Aldric ne dit rien pendant un moment.
— Tu sais pour mon variant, dit-il.
— Depuis que tu m'as envoyé le message avec Aev en demandant si mon Flux faisait quelque chose d'inhabituel avec la lumière, dit Lena. L'Aube et le Vide — Vaëra avait dit qu'ils n'apparaissaient jamais dans la même famille. Tu as mis combien de temps à comprendre ce que ça voulait dire ?
— Quelques minutes, dit Aldric.
— Moi aussi, dit Lena.
Elle posa une feuille sur la table — couverte de signes mêlés, runes et calligraphie elfique et quelque chose d'autre dans un coin, une structure qu'Aldric reconnut comme appartenant au Vide sans avoir de nom pour la qualifier dans le système humain.
— J'ai commencé à préparer la structure, dit-elle. Il manque ta partie. Quand tu es prêt.
Aldric regarda la feuille.
Il pensa à ce que ça signifiait si Lena et lui pouvaient reproduire le langage des constructeurs originaux. Il pensa à la septième Racine dans les montagnes du nord. Il pensa à Maran qui superposait des images dans sa bibliothèque de Valdren.
— Pas encore, dit-il. Pas tant que le Corbeau Blanc n'est pas suffisamment solide pour tenir sans moi si quelque chose tourne mal.
Lena hocha la tête.
— Combien de temps ?
— Je ne sais pas encore, dit Aldric. Quelques mois.
— D'accord, dit Lena. Je continue à affiner la fusion de mon côté.
Elle reprit sa feuille.
— Tu vas bien ? dit-elle sans lever les yeux.
— Oui, dit Aldric.
— Non, dit Lena. Mais tu n'as pas envie d'en parler maintenant.
— Non.
— D'accord, dit-elle. Plus tard.
Ce n'était pas une question. C'était une réservation — la façon de Lena de dire cette conversation aura lieu, juste pas maintenant, et je n'oublierai pas.
Aldric ne répondit pas.
Il n'avait pas besoin.
Transition — même après-midi
Le message d'Ilane arriva à seize heures.
Court, dans le code convenu : Aldren contacté par un intermédiaire. Questions sur la Maison Veritas. Nature des fondateurs, financement, clients principaux. Aldren n'a pas répondu. Il nous a contactés à la place.
Aldric lut le message deux fois.
Aldren aurait pu répondre à l'intermédiaire. Il aurait pu transmettre des informations sur la Maison Veritas — rien de dangereux, juste ce qu'il savait, ce qui était peu. Il ne l'avait pas fait. Il avait contacté la Maison Veritas à la place.

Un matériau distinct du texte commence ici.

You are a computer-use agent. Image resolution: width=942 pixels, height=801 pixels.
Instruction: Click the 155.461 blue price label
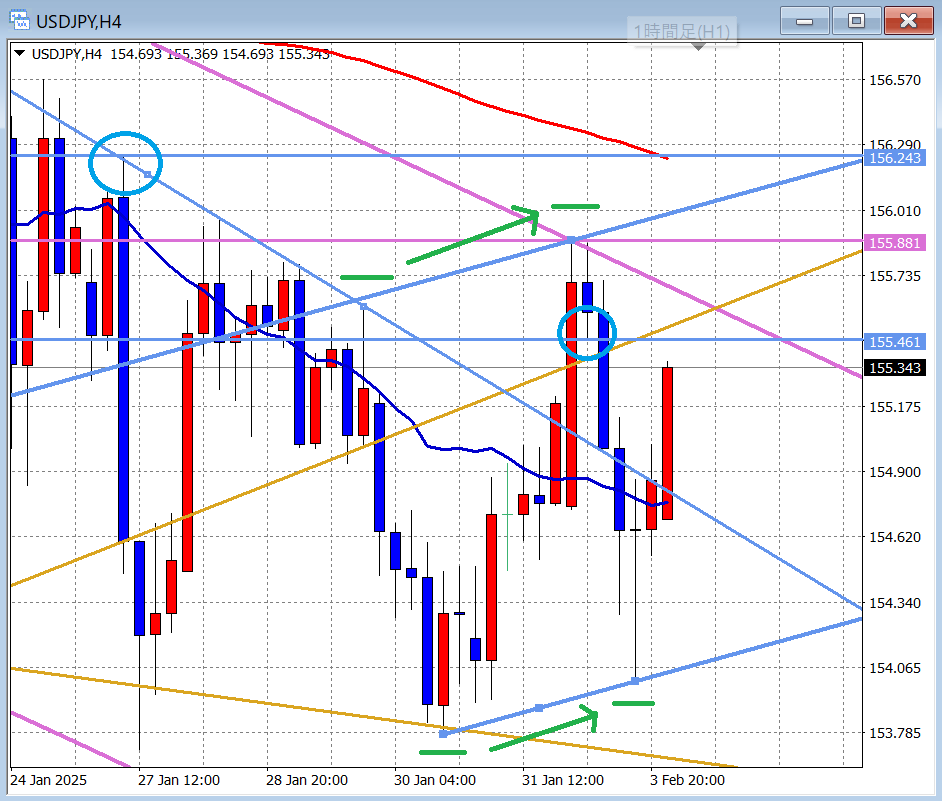point(895,342)
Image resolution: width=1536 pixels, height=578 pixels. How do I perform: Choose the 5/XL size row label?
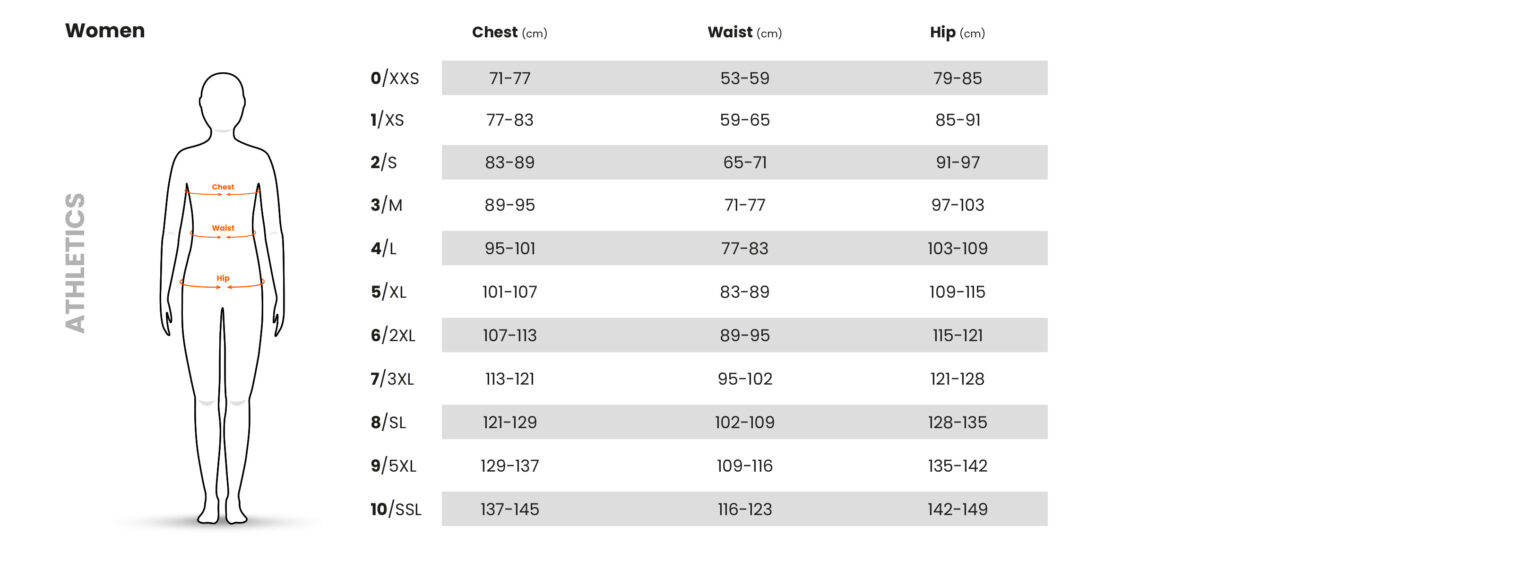coord(389,292)
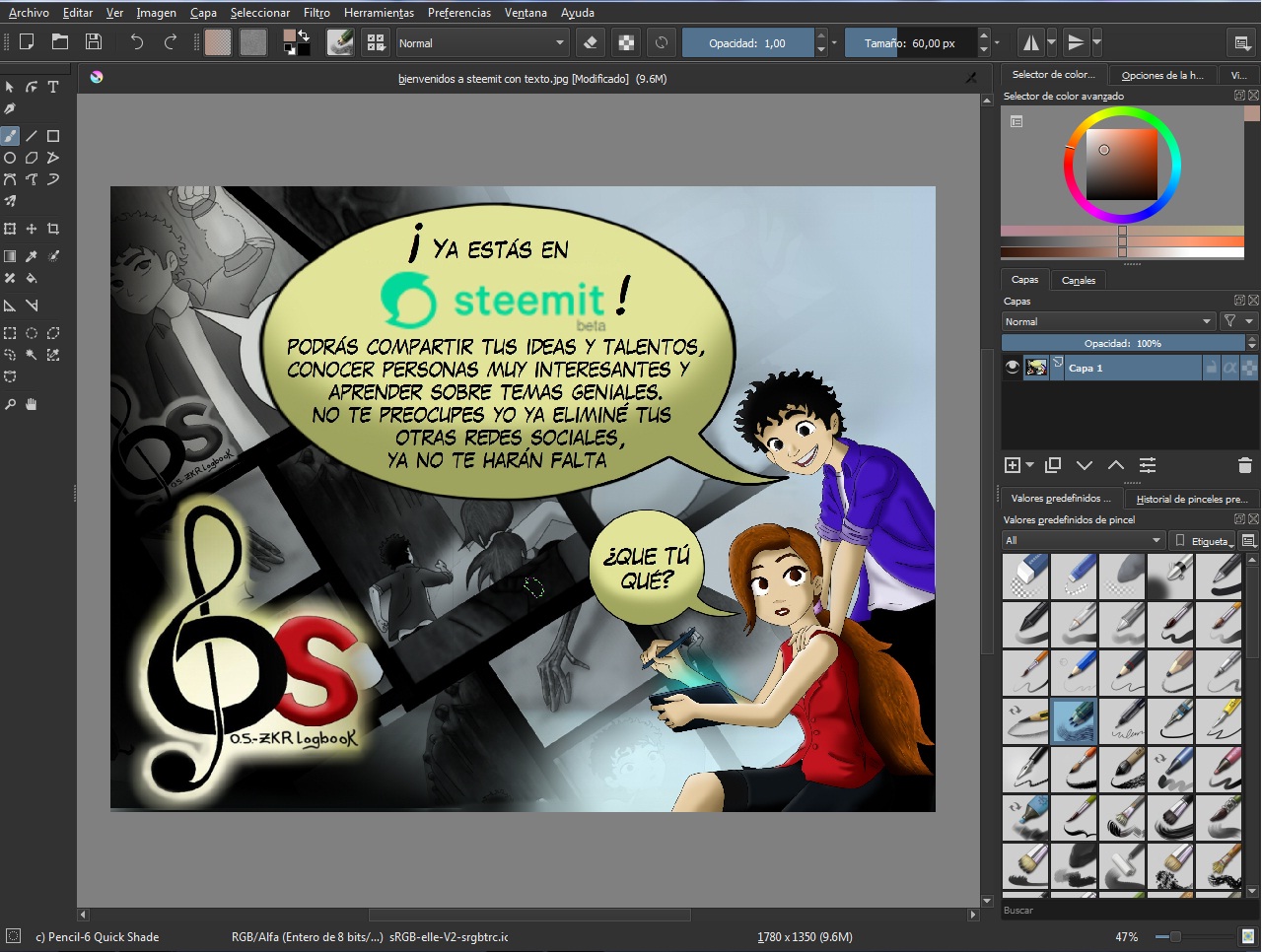This screenshot has width=1262, height=952.
Task: Open Historial de pinceles tab
Action: point(1191,499)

Ce qui voulait dire qu'Aldren avait compris qu'on lui posait des questions sur un sujet sensible. Et qu'il avait choisi de signaler plutôt que de répondre.
— Il prend parti, dit Lena qui lisait par-dessus son épaule.
— Il se positionne, dit Aldric. C'est différent. Il ne sait pas encore de quel côté il veut être. Mais il teste lequel répond mieux.
Il plia le message.
— C'est la première opération officielle du Corbeau Blanc, dit-il.
— Répondre à Aldren ?
— Aller le voir. Lui dire suffisamment de vérité pour qu'il comprenne ce qu'on est sans lui dire assez pour qu'il soit dangereux s'il change d'avis.
— Tu y vas toi-même ?
— Oui. Sous le nom de Mirval — il croit que c'est l'apprenti principal du fondateur. C'est déjà une relation établie.
Il se leva.
— Tu restes ici ce soir, dit-il à Lena. Mira Doran te montrera ta chambre.
— Je sais trouver une chambre, dit Lena.
— Je sais que tu sais, dit Aldric.
Il s'arrêta à la porte.
— Lena.
— Quoi.
— Je suis content que tu sois là.
Il dit ça avec la même voix qu'il utilisait pour tout le reste — plate, directe, sans ornement. Mais il le dit.
Lena leva les yeux.
— Je sais, dit-elle.
Et elle retourna à ses notes.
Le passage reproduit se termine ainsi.